I didn't even have to address it during my preflight briefing. My DE said that in an event of a real emergency, I am still PIC, and he will do everything necessary to assist me. He said that if I felt that he would be able to handle the situation better, I should tell him to take the controls, and that that is a part of resource management. Why not take advantage of a more experienced pilot sitting next to you when your life is on the line?

--

My oral was a breeze. My instructor always uses this particular DE and pretty much told me all the things I would be tested on beforehand. Though the DE threw some curveballs, he even went as far as handing me the POH/Sectional legend/FAR/AIM when I seemed stumped on a question. Very easy going guy.

--
Blow by blow of practical:

We preflighted and got in the plane. Taxied to the active and did a soft (but long) field take off. We went around the pattern and was to do a soft field landing. On my extended downwind I realized that I was approaching 100 feet above the TPA, and acting like I planned it, I said "We are number 2 behind a Lear and I want to avoid its vortex so I'm going to climb a little bit as I turn base."

The wake turbulance avoidance kind of screwed me up a little bit and my soft field landing was all but soft. I couldnt catch the plane before it hit the ground past the touchdown point of the Lear and it was a pretty firm landing. My DE said to do a short field take off with a 50 foot obstacle, I complied, and we went around the pattern again and this time a short field landing. As I was about to touchdown, the DE said "The plane landing in front of you had a flat tire on touch down and is still chugging down the runway." So I began my go-around procedure and began my climb. Around 700 AGL he said "Tell the tower we're a northwest departure" and we began our XC.

I was to climb to 4500 feet but around 3500 I noticed a cloud directly in front of me. METAR said SCT 040 so I knew I wouldn't be able to keep climbing if I were to stay VFR. I told my DE that I'm going to descend to 2500 because I am going to bust thru the clouds if I were to keep climbing. He nodded, but he was kind enough to remind me that at 2500 I would be headed straight for the restricted area hot to 4000 feet. I changed plans and went around the restricted area, and while I was doing it, he told me that he was at an FAA annual conference for DE examiners yesterday and they had told them that restricted airspace noted on the GPS has a tendency to be inaccurate and that I should use pilotage to manuever around the airspace as well.

As I began to use pilotage to maneuver around, he put a sheet of paper over the GPS and said "GPS just broke." I was fine with that. In a little bit he diverted me, and strangely enough the magnetic course for that airport was on the same half as my original, so I didn't have to change altitude.

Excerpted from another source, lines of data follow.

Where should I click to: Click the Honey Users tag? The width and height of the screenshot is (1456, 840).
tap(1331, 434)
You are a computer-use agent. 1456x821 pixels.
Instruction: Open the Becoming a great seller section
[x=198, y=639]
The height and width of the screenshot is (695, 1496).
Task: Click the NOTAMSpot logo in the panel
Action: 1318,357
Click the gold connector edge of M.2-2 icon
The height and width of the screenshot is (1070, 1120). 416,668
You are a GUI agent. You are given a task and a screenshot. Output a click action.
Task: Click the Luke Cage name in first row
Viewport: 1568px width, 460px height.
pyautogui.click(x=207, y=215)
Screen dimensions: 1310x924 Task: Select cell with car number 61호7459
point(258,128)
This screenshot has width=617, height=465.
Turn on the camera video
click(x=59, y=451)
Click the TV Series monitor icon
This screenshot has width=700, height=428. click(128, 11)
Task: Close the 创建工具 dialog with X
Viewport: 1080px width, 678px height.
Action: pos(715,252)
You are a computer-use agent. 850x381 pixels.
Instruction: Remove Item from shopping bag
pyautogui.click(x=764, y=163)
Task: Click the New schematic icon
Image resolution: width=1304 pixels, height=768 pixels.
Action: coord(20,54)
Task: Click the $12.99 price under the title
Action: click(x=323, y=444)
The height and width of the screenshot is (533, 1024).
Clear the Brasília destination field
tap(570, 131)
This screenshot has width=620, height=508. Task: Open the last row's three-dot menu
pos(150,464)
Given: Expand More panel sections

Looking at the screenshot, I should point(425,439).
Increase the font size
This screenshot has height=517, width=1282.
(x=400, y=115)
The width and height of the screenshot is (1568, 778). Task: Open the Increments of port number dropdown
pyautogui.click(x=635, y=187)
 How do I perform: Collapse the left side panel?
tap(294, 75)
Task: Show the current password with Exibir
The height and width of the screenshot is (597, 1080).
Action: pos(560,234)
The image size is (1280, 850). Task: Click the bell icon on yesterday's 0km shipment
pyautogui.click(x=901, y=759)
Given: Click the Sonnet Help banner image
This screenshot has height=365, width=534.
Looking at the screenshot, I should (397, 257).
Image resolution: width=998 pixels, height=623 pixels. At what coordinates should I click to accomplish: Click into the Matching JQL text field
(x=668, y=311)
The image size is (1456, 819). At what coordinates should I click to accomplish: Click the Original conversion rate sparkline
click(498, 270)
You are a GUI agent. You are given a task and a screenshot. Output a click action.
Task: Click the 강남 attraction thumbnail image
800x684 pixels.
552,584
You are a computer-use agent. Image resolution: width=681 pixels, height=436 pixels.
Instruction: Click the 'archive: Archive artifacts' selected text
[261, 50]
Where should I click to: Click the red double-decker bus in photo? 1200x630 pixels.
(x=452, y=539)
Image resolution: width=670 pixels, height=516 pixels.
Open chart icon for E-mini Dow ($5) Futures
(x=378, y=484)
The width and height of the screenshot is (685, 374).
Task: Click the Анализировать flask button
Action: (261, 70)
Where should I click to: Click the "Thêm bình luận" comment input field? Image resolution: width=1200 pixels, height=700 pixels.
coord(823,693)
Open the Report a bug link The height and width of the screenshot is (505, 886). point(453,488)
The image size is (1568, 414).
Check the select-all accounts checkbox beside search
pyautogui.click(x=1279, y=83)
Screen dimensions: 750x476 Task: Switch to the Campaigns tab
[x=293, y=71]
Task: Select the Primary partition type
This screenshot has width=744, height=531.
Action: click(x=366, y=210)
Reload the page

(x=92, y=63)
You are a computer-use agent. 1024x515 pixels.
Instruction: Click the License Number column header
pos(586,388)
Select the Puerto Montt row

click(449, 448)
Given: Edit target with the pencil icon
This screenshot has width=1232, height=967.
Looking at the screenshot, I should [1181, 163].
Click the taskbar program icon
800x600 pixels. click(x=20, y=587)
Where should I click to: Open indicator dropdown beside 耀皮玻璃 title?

He seemed satisfied with that and it was time for a sim. eng out. There was an airstrip right below me so I trimmed for 73 kts, did an engine check and made the proper calls. He gave me power around 1800 AGL cuz I would have made the field. After that we did some hoodwork and unusual attitude. The unusual attitude was a piece of cake because my isntructor got me used to 60 degree bank angles and 40 degree nose down recoveries. The DE only had me recover from maybe a 30 degree bank and a 20 degree nose down.

No ground ref! Wind was variable at 3........ lol

No steep turns!

Just did a straight up slow flight with full config, then to a power off stall, recover, power on stall, recover. I kept my slow flight within 30 feet of assigned altitude and dead on the heading, and he was impressed, noting that it was beyond commercial standards.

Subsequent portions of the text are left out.